Leaders, why not plan for the best?
Doug Kjellin, new city administrator in Marion and economic development director, summed up the problem with economic development in Marion County. He said, “We better plan for the worst and hope for the best.”
Mr. Kjellin, effective change isn’t built on hope. When will we learn to plan for the best? There is so much that can be done to change our economy for the better, especially in a shrinking economy.
Perhaps the best New Year’s resolution our leaders can offer is the commitment to start planning for the best.
Emler not worthy of Senate leadership
The news of the day is that State Sen. Jay Emler has ascended to majority leader of the Kansas Senate for the 2011 session. For the citizens of Washington, Clay, Dickinson, Marion, Butler and Cowley counties, the selection of Sen. Emler is a bitter pill to swallow.
In 2006 the Legislature passed a law, KSA 79-227, that granted the Keystone/TransCanada Cushing Extension pipeline a 10-year exemption from local property taxes in the six counties it passes through. The estimated lost tax draw to the six counties is estimated to be over $18 million per year.
It is now known that the exemption did not bring the pipeline to Kansas, because the route had been planned since before 2004. None of the states north of Kansas gave TransCanada property-tax exemptions nor did Kansas exempt property taxes to the Keystone pipeline now operating across northeast Kansas.
As chairman of the Senate Utilities and Energy Committee in 2006, Sen. Emler was a key player in drafting and passing this flawed and unfair law. In the past year, as the revelations and impact of this law became known to the press and citizens, Sen.

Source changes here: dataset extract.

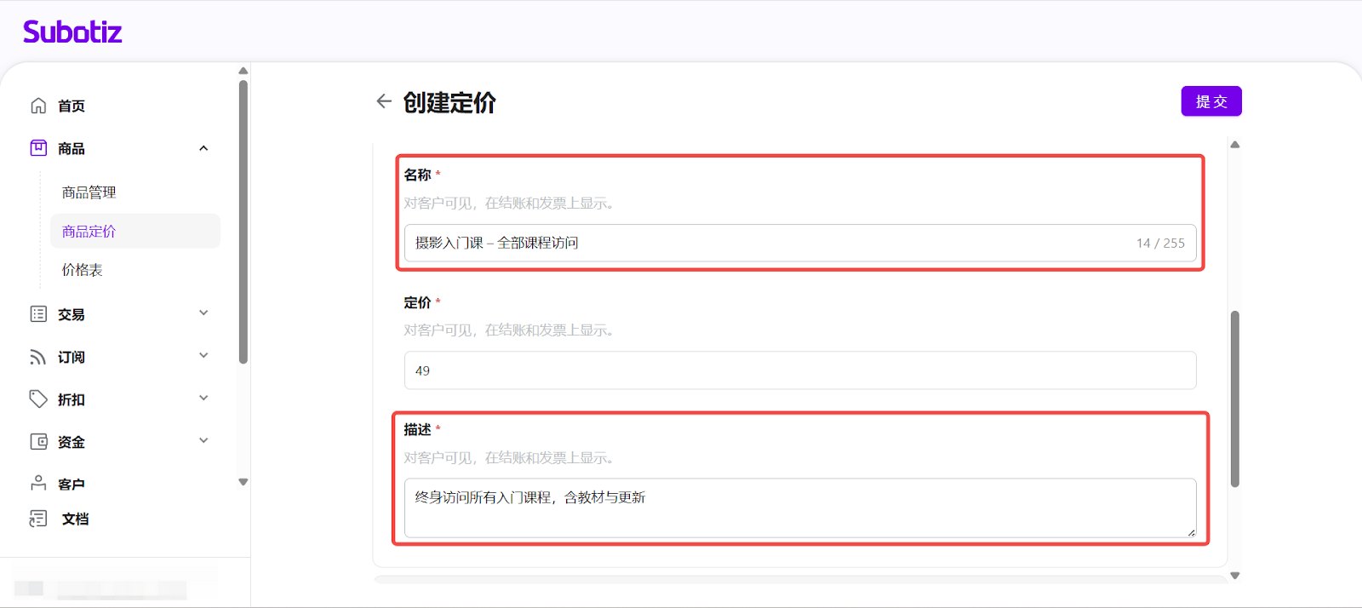Collapse the 商品 menu chevron
1362x608 pixels.
[x=203, y=148]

Emler has been AWOL and mostly unavailable except to claim he was lied to.
TransCanada officials say they never asked for the exemption but that it was offered as a gift by the legislators.
When a bill, SB584, was introduced in the 2010 legislative session to restore some of the lost tax revenue to the six counties it was declared DOA. Where was Sen. Emler’s support, since several of the counties are in his district?
There are three possibilities to explain Senator Emler’s actions: he was ill-informed and ignorant, he was too gullible, or he was corrupted by the large foreign energy company.
This blot on Sen. Emler’s 10-year legislative career should have eliminated him from ever being considered for re-election, much less a leadership position.
Harry E. Bennett
Those who stay home deserve respect, too
Soldiers who put their lives on the line for the sake of freedom for their homeland deserve the respect and gratefulness of those who benefit from their service.
But so do those who stay at home, doing their duty to protect the supplies. Many served in hospitals, others farmed and were businessmen who helped supply the war effort.
This reminds me of the story of David at Ziklag, found in I Samuel 30. After David discovered that his camp at Ziklag had been burned and ravaged by the Amalekites, David asked God if he should pursue them to recover the families that had been taken. God said yes. So David took 400 of his 600 men overtook the Amalekites, and rescued all that had been taken.
When David and his men returned to Brook Basore, a dispute concerning the spoils of war broke out between the men who went with David and those who stayed behind. Then men who fought did not think the men who stayed behind were worthy to share in the spoils. But David said since God had delivered the enemy into their hands, all were worthy of the spoils.
This became a statute for Israel from that day on. So it is with those who fight for our homeland and those who stay home to protect it. Each are worthy to receive the same freedom that was fought for, for each did their share.
We have much to be thankful for in that all our wars have been fought in other countries and not our own, except for the 9/11 attacks. I hope this story will help many to understand that if some did not stay at home, the enemy could have come in and ravaged our homeland. So they too are worthy of membership, for they did fight for their homeland, but in a different way.